Workers at IKEA's only U.S. factory overwhelmingly voted Wednesday to unionize amid complaints they have been paid less, injured more and treated worse than the thousands of Europeans who work for the Swedish furniture giant.
The vote among workers at IKEA subsidiary Swedwood Danville was 221-69, according to IKEA and the union that will represent them in collective bargaining, the International Association of Machinists and Aerospace Workers. The union said 312 workers were eligible to vote.
The National Labor Relations Board, which oversaw the union election, did not immediately release the results. A vote is typically certified in days, and the union was eager to begin bargaining.
"Everything's on the table," said Bill Street, who led the successful union drive in this rural community of 43,000 near the North Carolina border.
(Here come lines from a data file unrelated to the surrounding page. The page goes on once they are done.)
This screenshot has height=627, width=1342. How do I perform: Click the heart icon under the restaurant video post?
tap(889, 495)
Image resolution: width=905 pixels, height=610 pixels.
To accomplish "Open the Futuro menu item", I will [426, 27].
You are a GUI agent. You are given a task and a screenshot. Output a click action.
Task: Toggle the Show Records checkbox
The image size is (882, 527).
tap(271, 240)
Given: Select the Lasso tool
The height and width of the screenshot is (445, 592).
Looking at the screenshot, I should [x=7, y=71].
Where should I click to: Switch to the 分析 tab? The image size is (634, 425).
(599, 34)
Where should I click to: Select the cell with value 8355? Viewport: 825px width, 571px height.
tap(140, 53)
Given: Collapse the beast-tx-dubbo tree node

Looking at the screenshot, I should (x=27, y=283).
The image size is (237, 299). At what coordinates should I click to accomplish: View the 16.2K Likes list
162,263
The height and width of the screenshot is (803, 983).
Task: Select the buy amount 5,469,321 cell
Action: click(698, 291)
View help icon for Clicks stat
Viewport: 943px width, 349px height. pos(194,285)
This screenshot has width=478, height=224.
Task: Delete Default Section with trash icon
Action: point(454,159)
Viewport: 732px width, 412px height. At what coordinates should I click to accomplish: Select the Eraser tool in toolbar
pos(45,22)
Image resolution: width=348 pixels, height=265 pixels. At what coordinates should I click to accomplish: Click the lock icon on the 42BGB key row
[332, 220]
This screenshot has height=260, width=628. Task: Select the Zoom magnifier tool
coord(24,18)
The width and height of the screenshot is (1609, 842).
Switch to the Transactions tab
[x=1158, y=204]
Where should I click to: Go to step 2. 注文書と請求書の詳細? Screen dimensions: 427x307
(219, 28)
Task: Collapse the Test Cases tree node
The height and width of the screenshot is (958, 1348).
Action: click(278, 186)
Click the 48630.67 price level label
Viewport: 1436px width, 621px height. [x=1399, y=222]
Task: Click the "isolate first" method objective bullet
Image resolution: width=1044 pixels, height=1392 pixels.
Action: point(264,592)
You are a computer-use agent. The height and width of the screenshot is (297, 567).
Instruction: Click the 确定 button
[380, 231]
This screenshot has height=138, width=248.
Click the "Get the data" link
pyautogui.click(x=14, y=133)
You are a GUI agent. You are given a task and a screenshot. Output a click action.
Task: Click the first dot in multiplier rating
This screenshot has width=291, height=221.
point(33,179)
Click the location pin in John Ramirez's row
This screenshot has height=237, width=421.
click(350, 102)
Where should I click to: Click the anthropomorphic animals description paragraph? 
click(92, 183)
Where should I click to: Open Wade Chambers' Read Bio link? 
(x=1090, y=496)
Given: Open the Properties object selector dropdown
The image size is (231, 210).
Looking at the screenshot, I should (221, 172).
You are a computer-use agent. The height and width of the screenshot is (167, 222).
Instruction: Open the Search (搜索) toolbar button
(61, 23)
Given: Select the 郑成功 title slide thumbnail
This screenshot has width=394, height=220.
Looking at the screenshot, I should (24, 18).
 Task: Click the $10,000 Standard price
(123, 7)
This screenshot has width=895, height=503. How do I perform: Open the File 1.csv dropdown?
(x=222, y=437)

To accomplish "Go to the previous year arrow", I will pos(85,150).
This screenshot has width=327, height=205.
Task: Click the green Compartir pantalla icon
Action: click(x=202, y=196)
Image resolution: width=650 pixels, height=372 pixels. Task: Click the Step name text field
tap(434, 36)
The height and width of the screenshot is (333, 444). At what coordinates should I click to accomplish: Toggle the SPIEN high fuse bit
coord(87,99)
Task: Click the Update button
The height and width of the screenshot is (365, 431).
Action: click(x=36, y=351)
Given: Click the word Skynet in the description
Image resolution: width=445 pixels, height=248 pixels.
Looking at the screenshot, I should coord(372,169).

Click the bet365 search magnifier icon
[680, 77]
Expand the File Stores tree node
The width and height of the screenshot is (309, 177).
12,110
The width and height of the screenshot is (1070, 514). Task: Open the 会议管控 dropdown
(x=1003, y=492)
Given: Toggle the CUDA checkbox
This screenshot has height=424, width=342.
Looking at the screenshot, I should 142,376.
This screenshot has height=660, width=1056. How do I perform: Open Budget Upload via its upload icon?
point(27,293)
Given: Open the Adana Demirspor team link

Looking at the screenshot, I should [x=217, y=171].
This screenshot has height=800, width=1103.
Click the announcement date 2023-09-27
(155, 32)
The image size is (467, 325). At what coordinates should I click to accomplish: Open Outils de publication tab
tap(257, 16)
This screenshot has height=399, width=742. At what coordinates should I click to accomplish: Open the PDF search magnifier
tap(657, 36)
A handful of workers left the sprawling Swedwood plant several miles outside of Danville and celebrated at a local hotel, where their new union leaders encamped for the vote.
"I wanted to cry from the excitement," said worker Tawanda Tarpley, 33, who was among the union organizers at Swedwood. "We just want to be heard. Today we have victory."
Swedwood acknowledged the vote and said it would honor its workers' wishes.
"As we have communicated from the start of this process, we fully support the right of our co-workers to make this decision," Ken Brown, site manager at the plant, said in a statement. "We accept their decision and will work with their union in a mutually cooperative and respectful manner."
Street had listed a litany of grievances _ lower pay than their Swedish counterparts, unsafe working conditions, racial discrimination _ that was in stark contrast with IKEA's vaunted global reputation as labor- and environment-friendly.
The Danville workers assemble the utilitarian bookshelves and coffee tables that the big-box retailer sells in its blue-and-yellow big-box stores.
IKEA denied the allegations and said its own and independent reviews found the workers' complaints groundless.
"Swedwood stands for strong core values and work principles and treats its co-workers similarly, fairly and with respect, regardless of nationality, culture, etc.," Steen wrote in an e-mail to the Associated Press.
The plant is located in a region has suffered amid the decline of tobacco and textiles, two pillars of the past economy.
IKEA's corporate conduct is guided by its so-called IWAY Standard, which outlines environmental, social and working rules. The 18-page document governs its corporate behavior in areas ranging from wages to working conditions, but also including lighting levels and water supplied to workers.
The IWAY standards say overtime must be voluntary and ban employers from preventing workers from associating freely and collective bargaining.
Workers who had not spoken publicly before the vote for fear of retaliation openly discussed conditions at the plant afterward. They said management didn't listen to them, suppressed wages and promotions and ran a dangerous workplace.
Tarpley said five workers had collapsed in recent days from heat hitting triple digits.
"It's a good thing," said Lynn Jones, 45, a machine operator. "There's going to be a bunch of changes."
Jones, who has worked at the Swedwood plant for three years, said tensions were high at the plant during the union vote.
Street, who had predicted a close vote, was surprised by the margin. He said what may have tipped it for the union was the heat spell, which he said workers had to endure without relief from management.
"It's not just what a reasonable person would do to another human being," Street said. "The weather was just the icing on the cake."
Despite the criticism, Street said IKEA played fair during the long union drive.
Street said the union would come strong at the bargaining table, in view of the vote.
"IKEA, you have a choice to make. You can recognize what we've been saying over the past three years is in fact true and then begin bargaining with us in good faith, or you can continue this fight," he said after the vote was totaled.
IKEA's selection of Danville for its first U.S. factory came with $12 million in incentive grants and the goal of ultimately hiring 780 people. The last capital of the Confederacy has a jobless rate around 10 percent.
IKEA has 26 Swedwood plants in Europe. Workers at most but not all the plants are represented by a union or worker association.
The union victory was impressive in a right-to-work state and one with one of the lowest levels of union membership in the U.S.
Arthur B. Shostak, professor emeritus at Drexel University and an expert on the American work force, called the vote "a dramatic sign of a rising tide of discontent within the American workforce."
He said the widening income gap among Americans and along racial lines could fuel a new resurgence in union activism.
"These and other such factors have more and more workers persuaded that only a renewal of collective power, as from unionization, can begin to reverse a steady decline in the quality of their lives and prospects," he said.
An NLRB spokeswoman said the unionization vote was among the largest in recent years in the U.S. Typically, unionization votes involved two dozen workers, she said.